Aujourd'hui cantonnée au câble, encore en partie aux mains de l'opérateur historique, la concurrence sur la boucle locale prendra tout son sens avec la mise en oeuvre de plusieurs technologies nouvelles ; L'Autorité de régulation des télécommunications, en s'appuyant au besoin sur des expérimentations, s'attache à définir les conditions du déploiement de ces dernières, dans les respect de sa mission qui est de créer les conditions qui vont favoriser le développement du marché au bénéfice du consommateur.
Jean-Michel Hubert, président de l'ART, et Roger Chinaud, membre du collège de l'Autorité, évoquent le rôle, selon eux légitime, de catalyseur que devraient pouvoir jouer les collectivités locales dans le développement de l'offre télécommunications sur leur territoire et l'évolution nécessaire de la législation applicable aux réseaux câblés. Au passage, ils précisent que l'Autorité ne pourrait donner son agrément à la reprise par l'opérateur historique de l'exploitation des réseaux du Plan Câble.
Stratégies Télécoms & Multimédia : On a coutume de dire que la concurrence sur la boucle locale n'existe pour ainsi dire pas en France. Est-on en retard, notamment par rapport aux autres pays européens ?
Jean-Michel Hubert : Les décisions mises en oeuvre au 1er janvier 1998 visent à l'instauration de la concurrence sur l'ensemble des domaines liés aux télécommunications. Comme vous le savez, les opérateurs ont généralement donné la priorité à leur entrée sur le marché des communications longue distance et de l'international et ils ont orienté en ce sens leurs investissements industriels et commerciaux. C'est donc sur ces segments que l'on a vu apparaître les premières offres concurrentes, voici un an. La loi, via les dispositions relatives à l'interconnexion , a donné une orientation qui permettait, de manière effective, l'ouverture du marché de la longue distance, puisque le principe de l'interconnexion est de permettre l'acheminement des offres concurrentes. Parallèlement, les décisions que nous avons prises dès 1997 concernant le catalogue d'interconnexion, la sélection du transporteur, les zones locales de tri ont établi le dispositif attendu.

* [Relevé des données]:
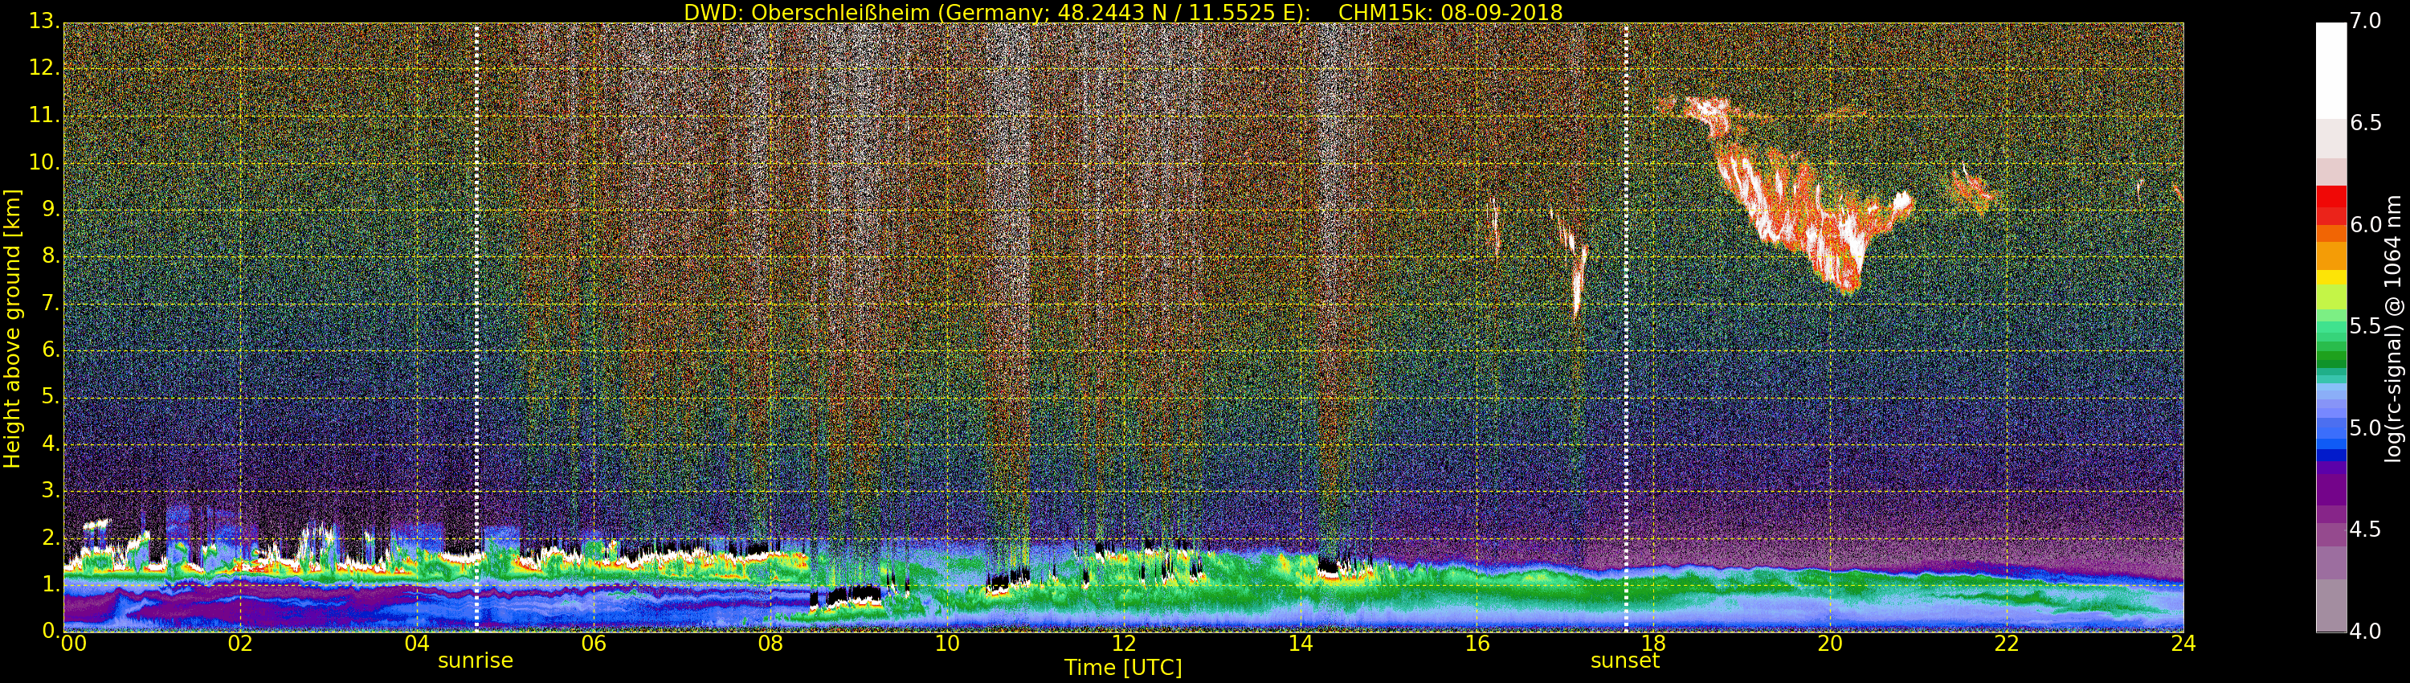Click the white band at the colorbar top
2410x683 pixels.
2330,65
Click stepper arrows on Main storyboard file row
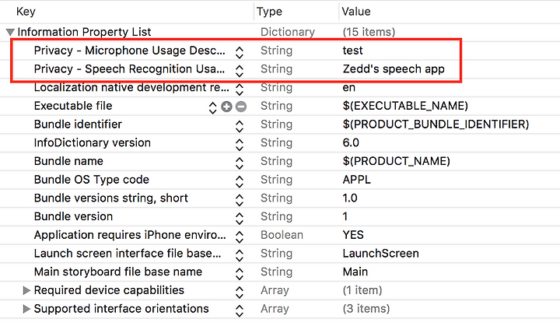560x333 pixels. pyautogui.click(x=240, y=274)
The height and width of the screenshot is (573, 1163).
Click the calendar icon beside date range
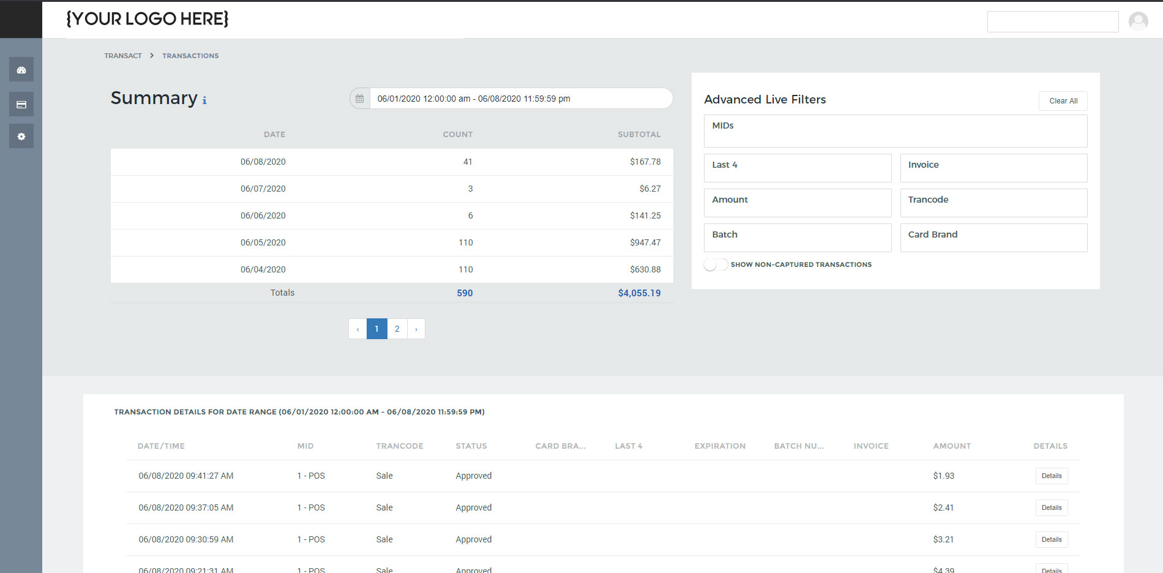(x=360, y=99)
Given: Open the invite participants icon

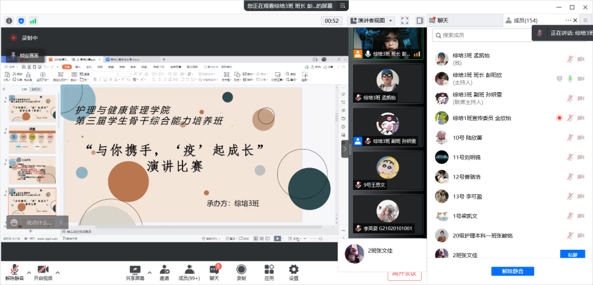Looking at the screenshot, I should click(x=164, y=270).
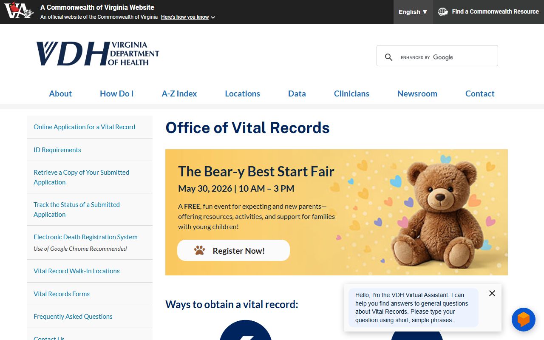This screenshot has width=544, height=340.
Task: Click the globe icon for Commonwealth resources
Action: pos(443,12)
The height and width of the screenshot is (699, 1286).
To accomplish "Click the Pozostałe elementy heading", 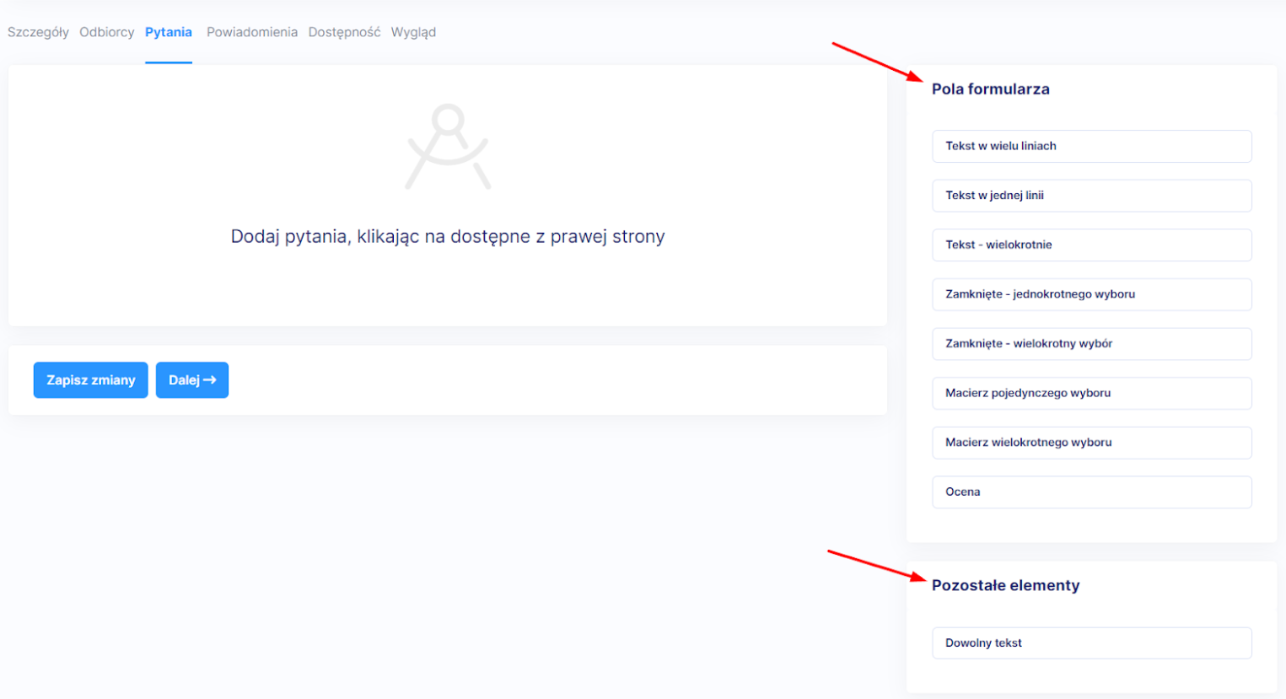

* [Objet de l'exercice]:
D'après l'extrait sur la concurrence dans les télécommunications, à quelle opération de l'opérateur historique l'Autorité ne pourrait-elle pas donner son agrément ?

* [Bonne réponse]:
À la reprise, par l'opérateur historique, de l'exploitation des réseaux du Plan Câble.